Out of these countries, Turkey has the highest number of cases of Behçet’s disease. In some parts of the country around 420 people out of every 100,000 are affected by the condition.

Behçet’s disease is much rarer in England, with between one and five people for every 100,000 being affected. People of Mediterranean, Middle Eastern and Asian origin are thought to be most at risk of developing Behçet’s disease, although the condition can affect all ethnic groups, including those of northern European and Afro-Caribbean descent.

In some countries, men are much more likely to develop Behçet’s disease than woman. For example, in Iran, men are 20 times more likely to develop Behçet’s disease than women. However, this is not the case in England, or other western European countries, where the condition affects men and women equally.

The symptoms of Behçet’s disease can begin at any age, although they usually first appear when a person is between 30 and 40 years of age. The symptoms tend to be worse in men.

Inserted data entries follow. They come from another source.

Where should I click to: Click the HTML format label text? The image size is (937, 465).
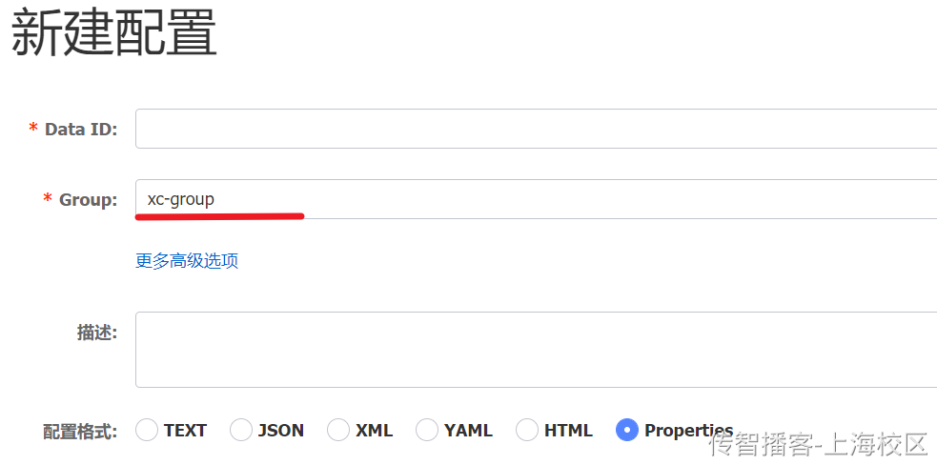click(568, 430)
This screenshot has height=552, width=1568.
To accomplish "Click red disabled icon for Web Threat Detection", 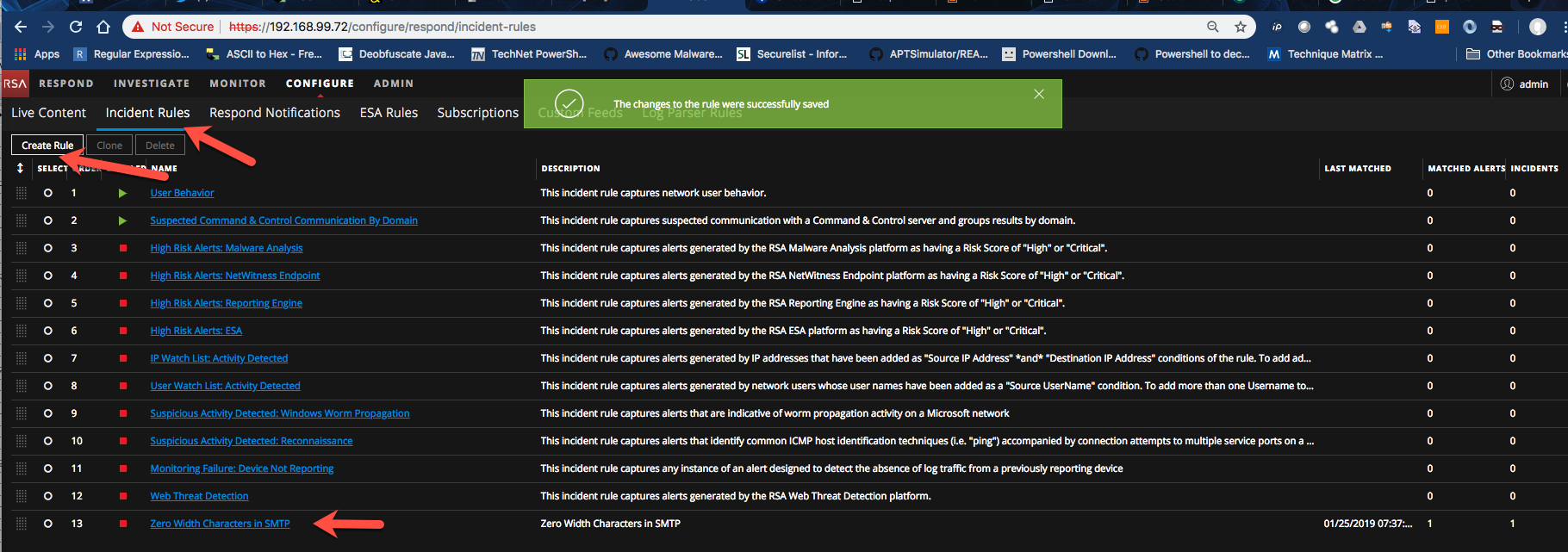I will point(123,496).
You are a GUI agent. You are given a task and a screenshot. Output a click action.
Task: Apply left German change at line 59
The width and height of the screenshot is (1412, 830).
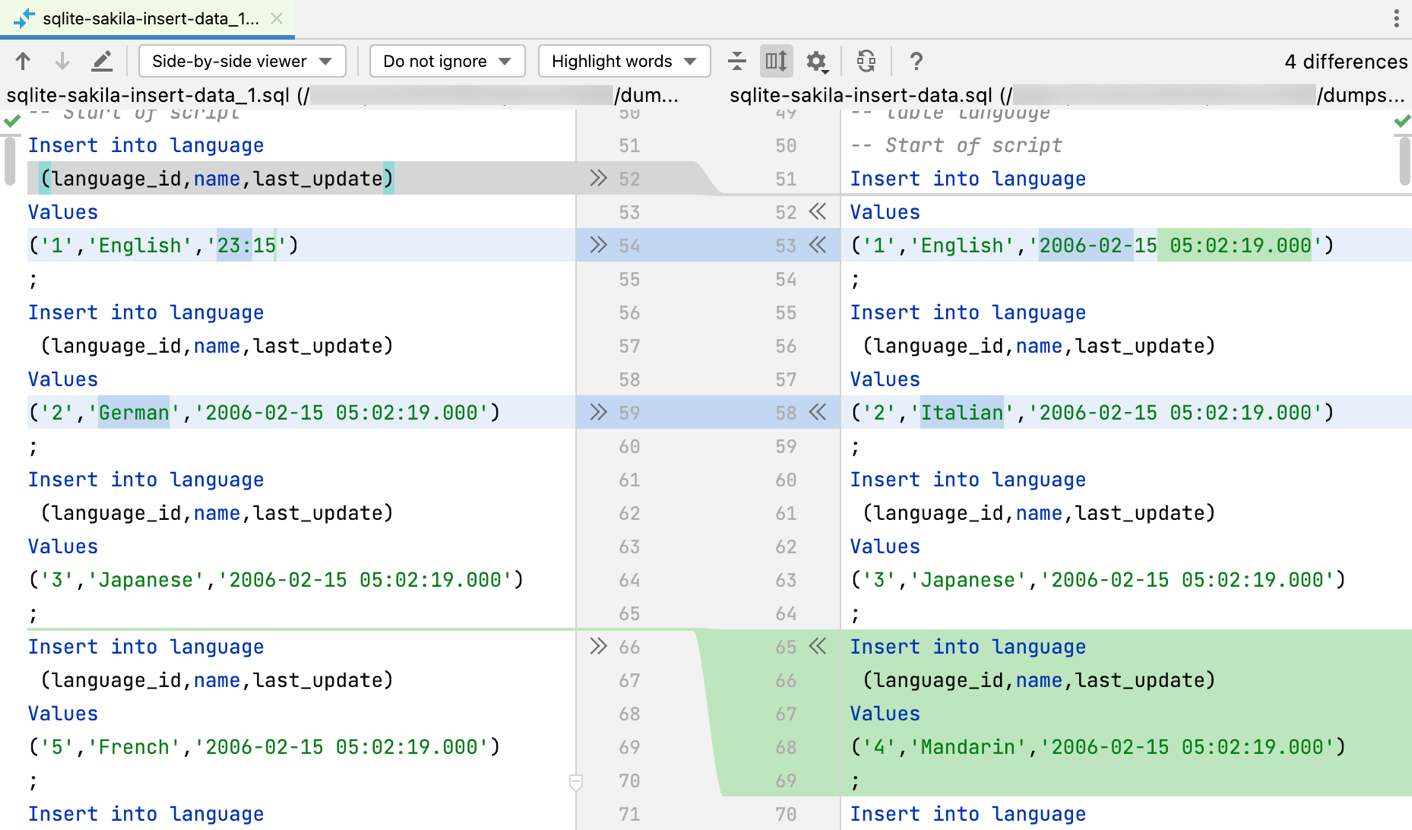click(598, 413)
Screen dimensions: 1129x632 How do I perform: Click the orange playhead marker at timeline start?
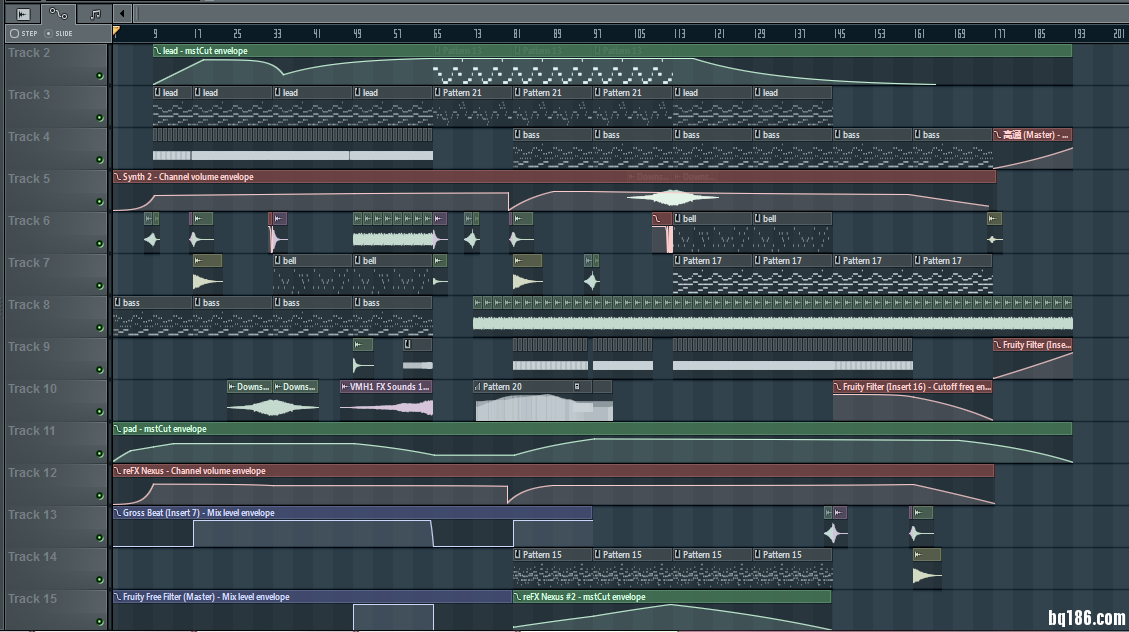116,32
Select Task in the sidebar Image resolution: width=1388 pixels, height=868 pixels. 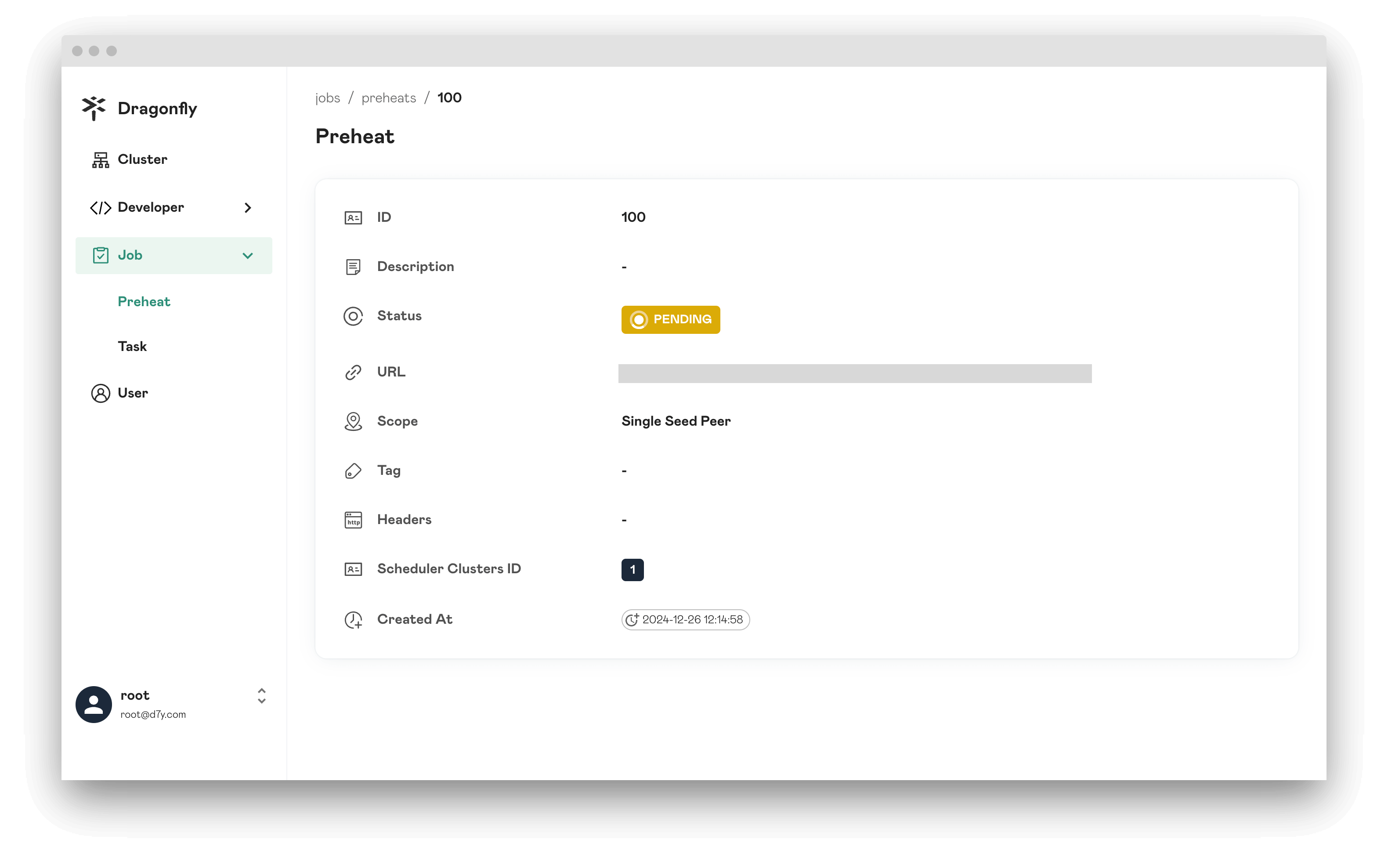[x=133, y=346]
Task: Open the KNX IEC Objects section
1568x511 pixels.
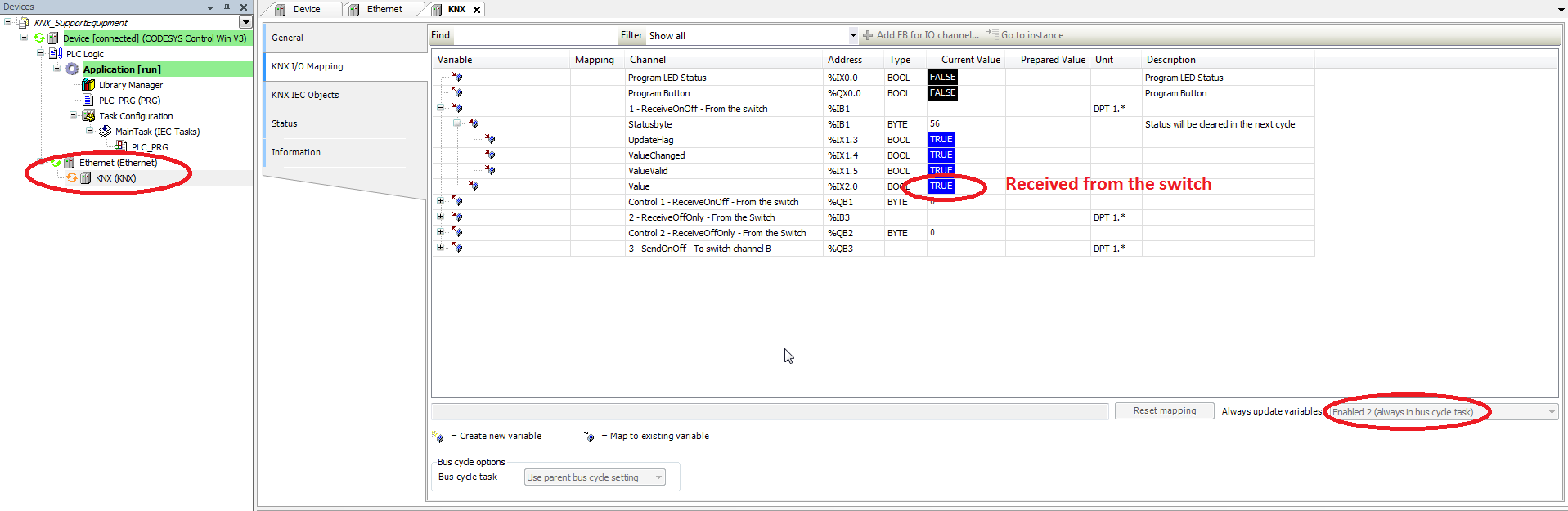Action: [x=305, y=95]
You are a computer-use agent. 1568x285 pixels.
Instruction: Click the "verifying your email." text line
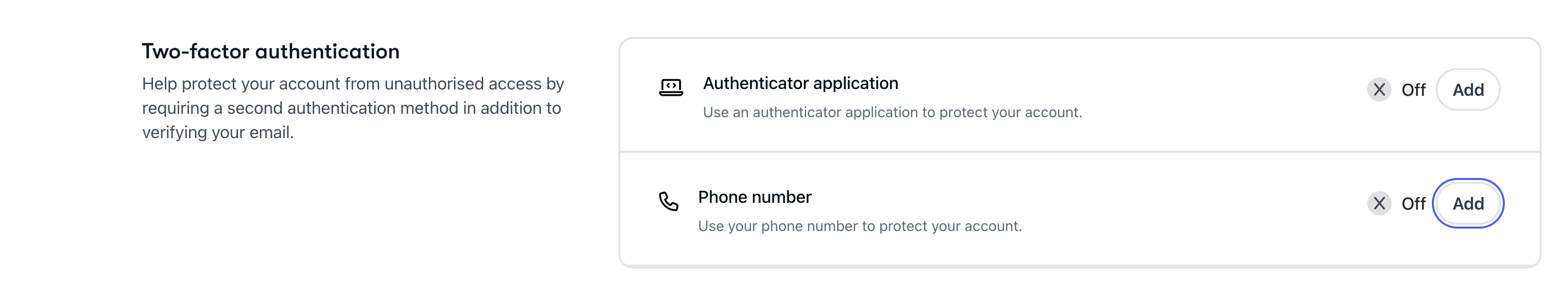click(218, 132)
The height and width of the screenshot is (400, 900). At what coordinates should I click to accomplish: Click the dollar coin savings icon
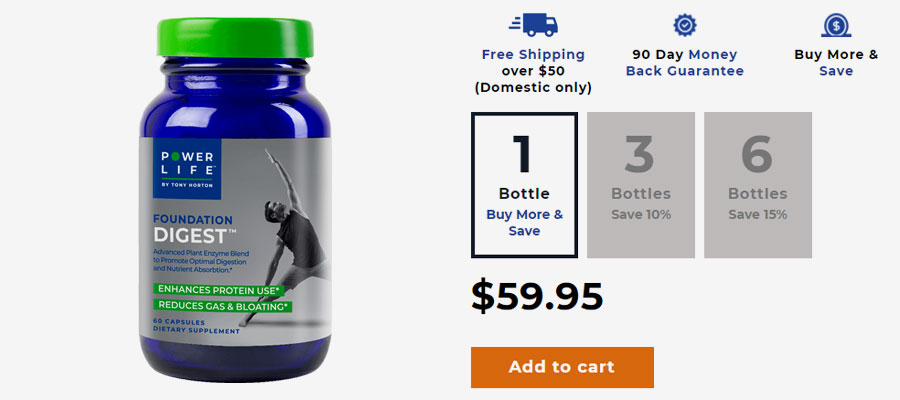(x=836, y=25)
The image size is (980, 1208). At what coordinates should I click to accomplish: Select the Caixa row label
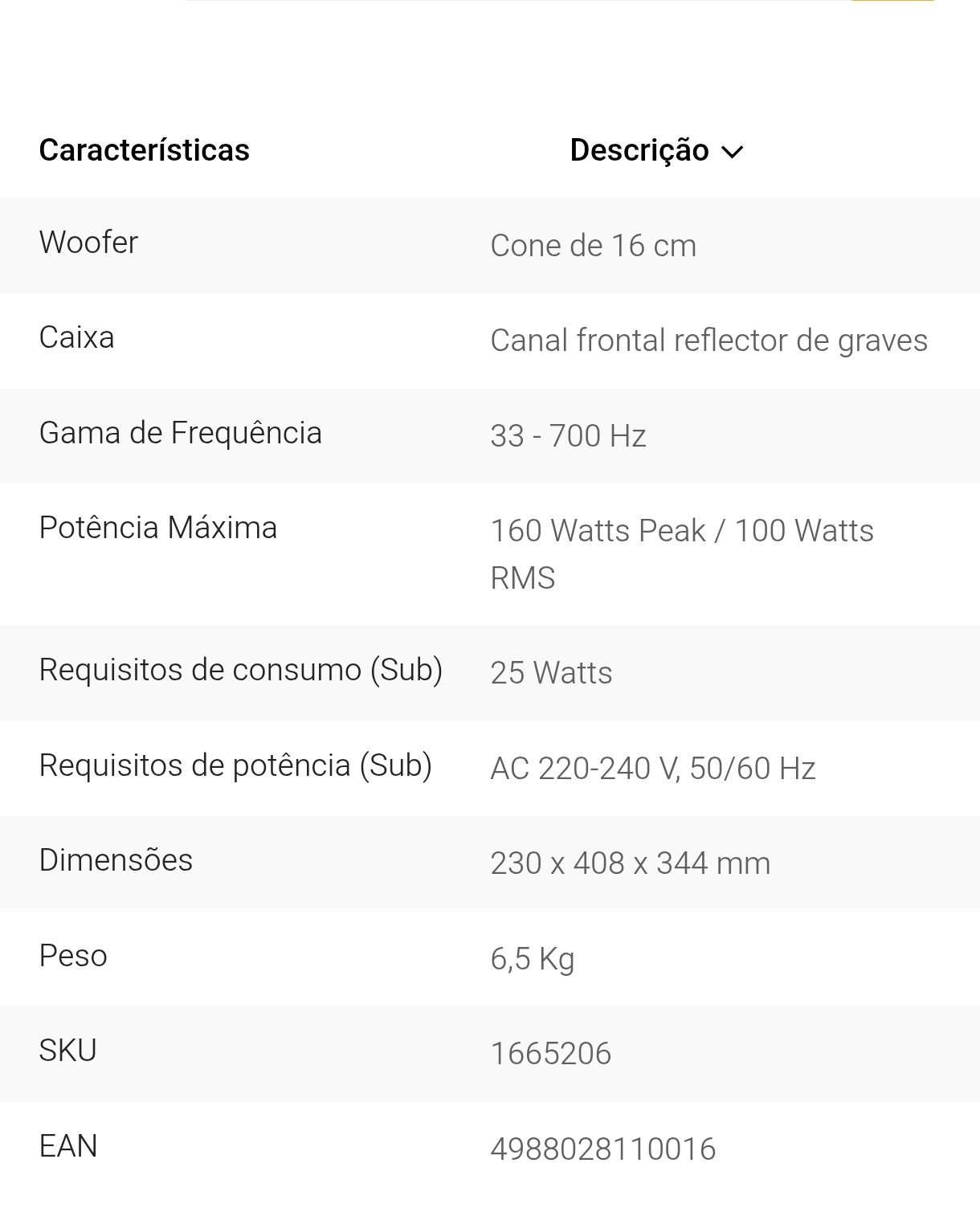pos(76,337)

The cause of Behçet’s disease is unknown, although most experts believe that it is an autoimmune condition. An autoimmune condition is where the immune system, which is the body’s natural defence against infection and illness, mistakenly attacks healthy tissue. Other, more common autoimmune conditions include rheumatoid arthritis and lupus.

Outlook

Behçet’s disease is a highly unpredictable health condition. Most people with the condition will experience episodes where their symptoms are severe followed by periods of remission where the symptoms disappear. There also seems to be no identifiable triggers that cause a flare-up of symptoms.

In the most serious cases of Behçet’s disease, inflammation of the eyes can lead to vision loss. It is estimated that 1 in 4 people with Behçet’s disease will experience some degree of vision loss. However, in the future it is hoped that this number will decrease following the introduction of a number of new types of medication.

Inflammation of the nervous system, veins and arteries, or heart, can often be life-threatening. A recent study that looked at Turkish patients over a 20 year period found that almost 10% died as a result of Behçet’s disease. However, the pattern of Behçet’s disease and its severity differ between the UK and Turkey.

Due to the standard of care in England, deaths from Behçet’s disease are very rare. For example, in England and Wales during 2008, there were only two deaths as a result of Behçet’s disease.

There is no cure for Behçet’s disease, but it is possible to control the condition’s symptoms by using medicines that suppress the immune system, known as immunosuppressants.